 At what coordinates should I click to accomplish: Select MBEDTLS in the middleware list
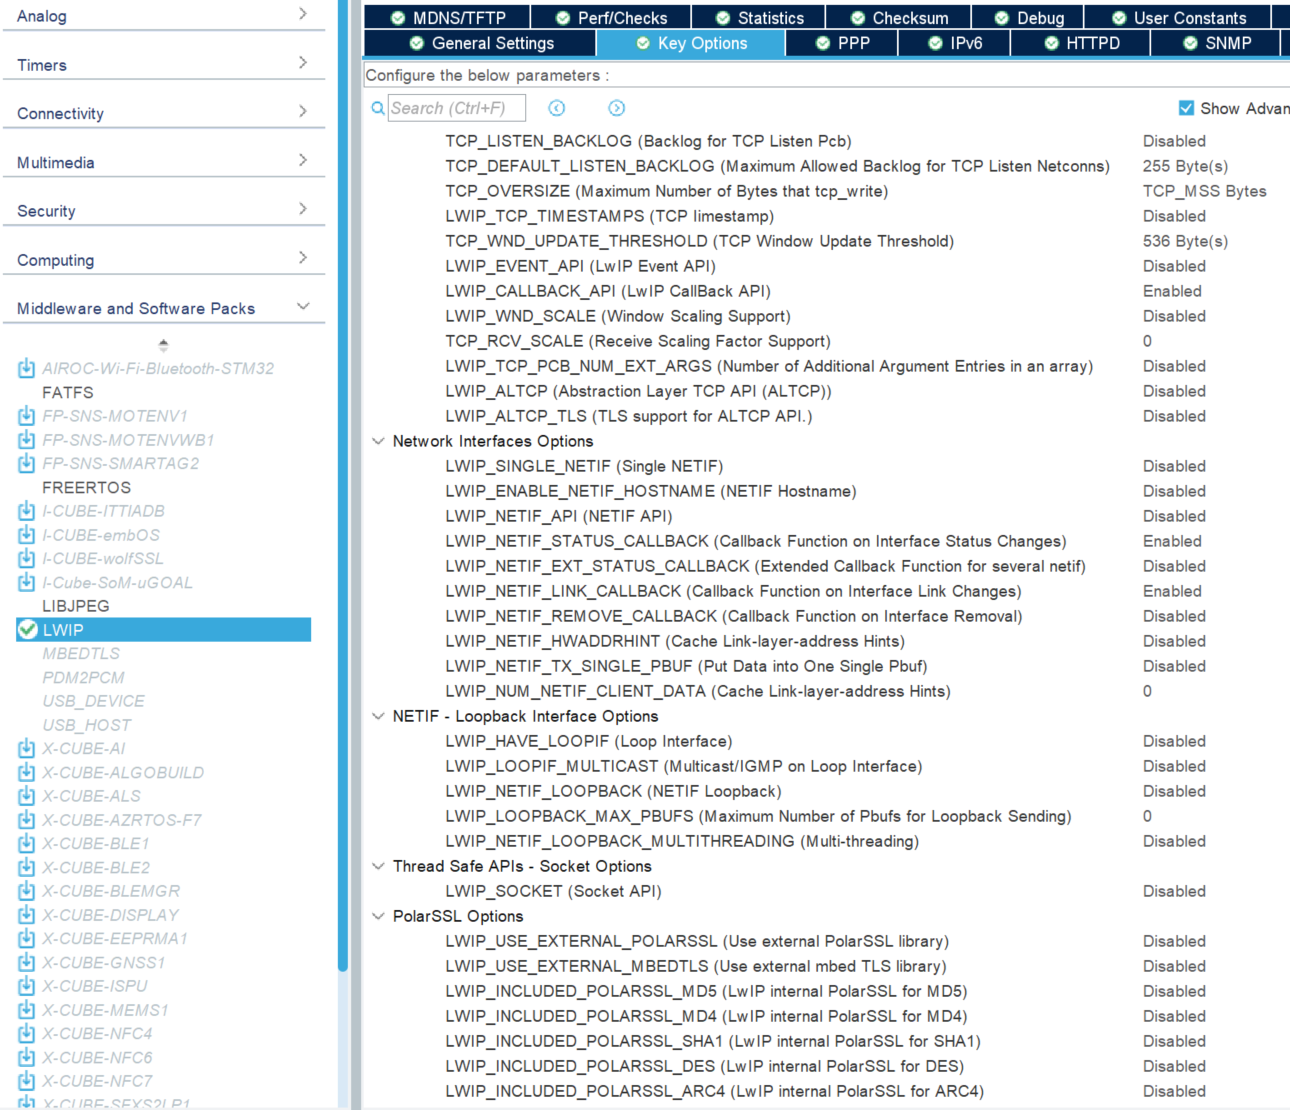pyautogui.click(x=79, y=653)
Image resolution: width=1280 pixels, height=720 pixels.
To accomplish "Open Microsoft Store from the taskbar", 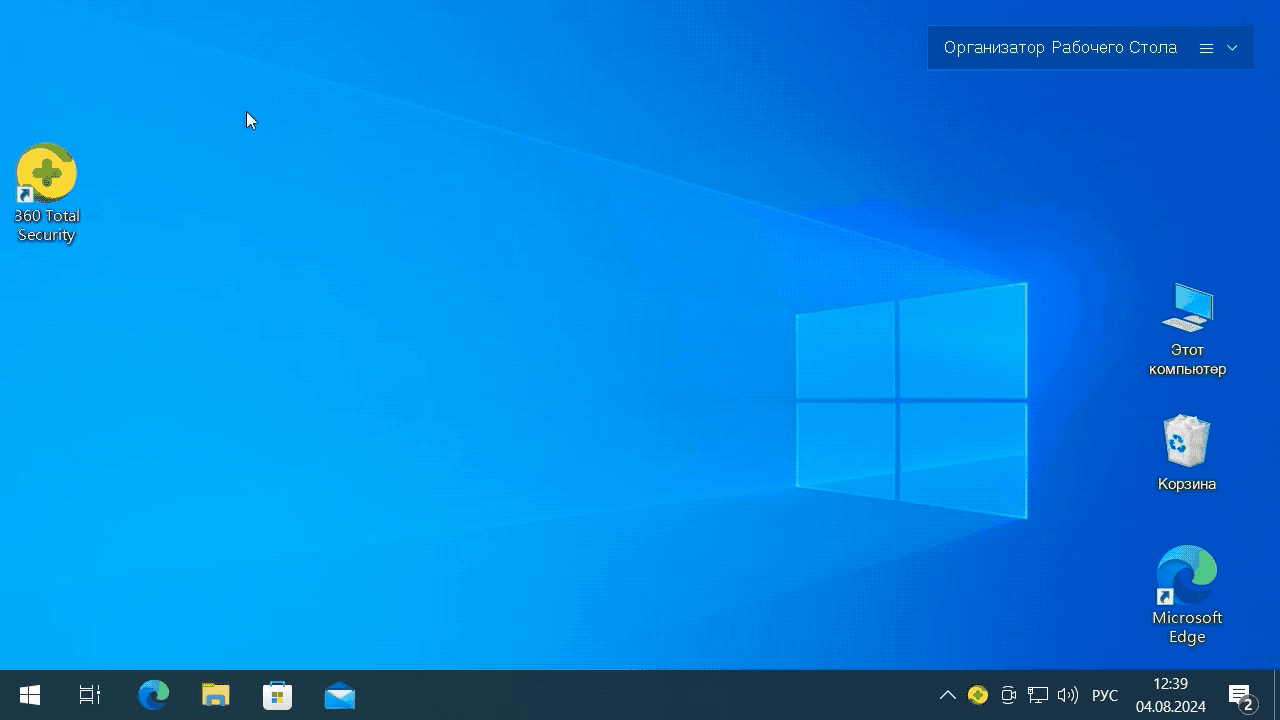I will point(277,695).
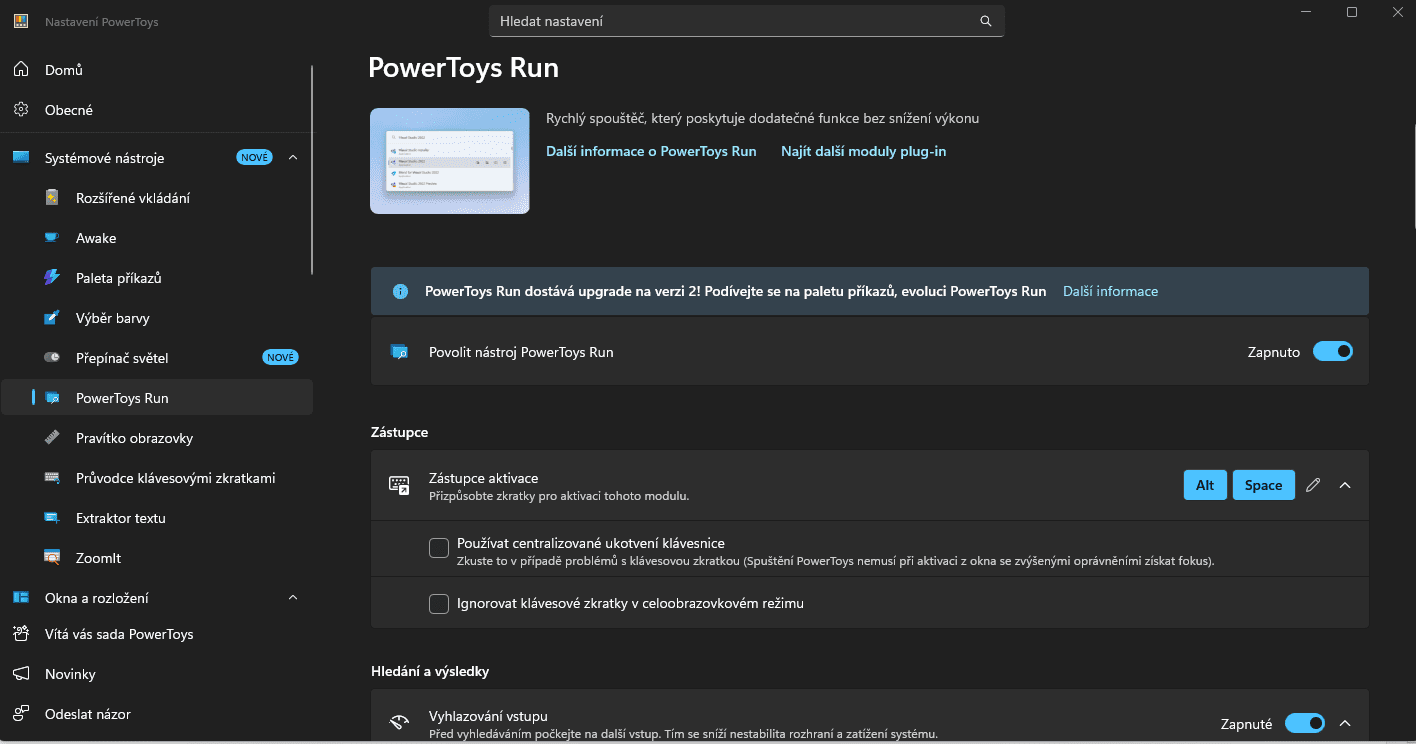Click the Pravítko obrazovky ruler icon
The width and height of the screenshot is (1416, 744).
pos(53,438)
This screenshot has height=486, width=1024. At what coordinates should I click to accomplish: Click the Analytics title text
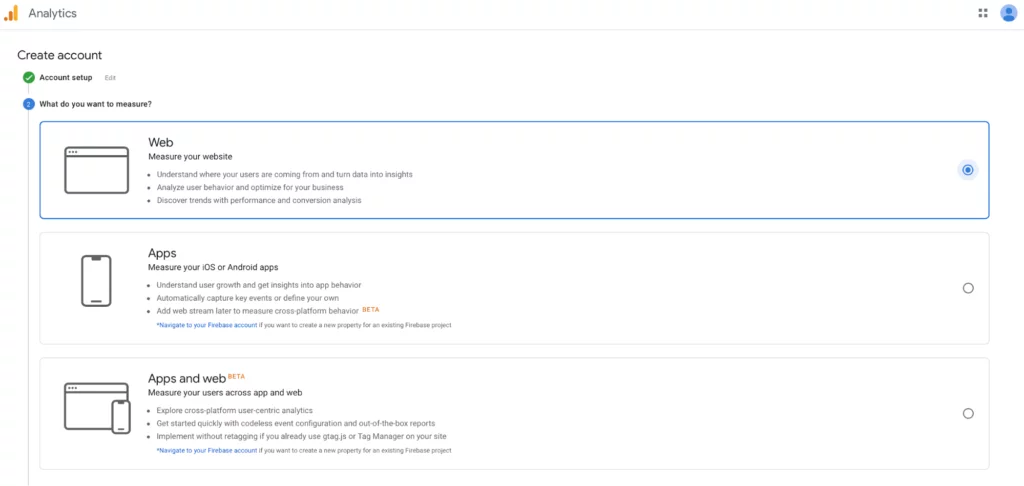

◇ ◇ ◇ ◇

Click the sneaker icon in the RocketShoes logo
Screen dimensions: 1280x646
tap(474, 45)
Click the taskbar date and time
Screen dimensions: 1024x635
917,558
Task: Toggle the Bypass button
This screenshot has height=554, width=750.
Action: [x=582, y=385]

◇ ◇ ◇ ◇

**What to do:**
For this exercise, reproduce exactly the lines of the records above from the one with "At what coordinates should I click to accomplish: Select" up to and including the one with "Image resolution: width=1280", without pictures.

**Response:**
 At what coordinates should I click to accomplish: Select MBEDTLS in the middleware list
pyautogui.click(x=79, y=653)
Image resolution: width=1280 pixels, height=720 pixels.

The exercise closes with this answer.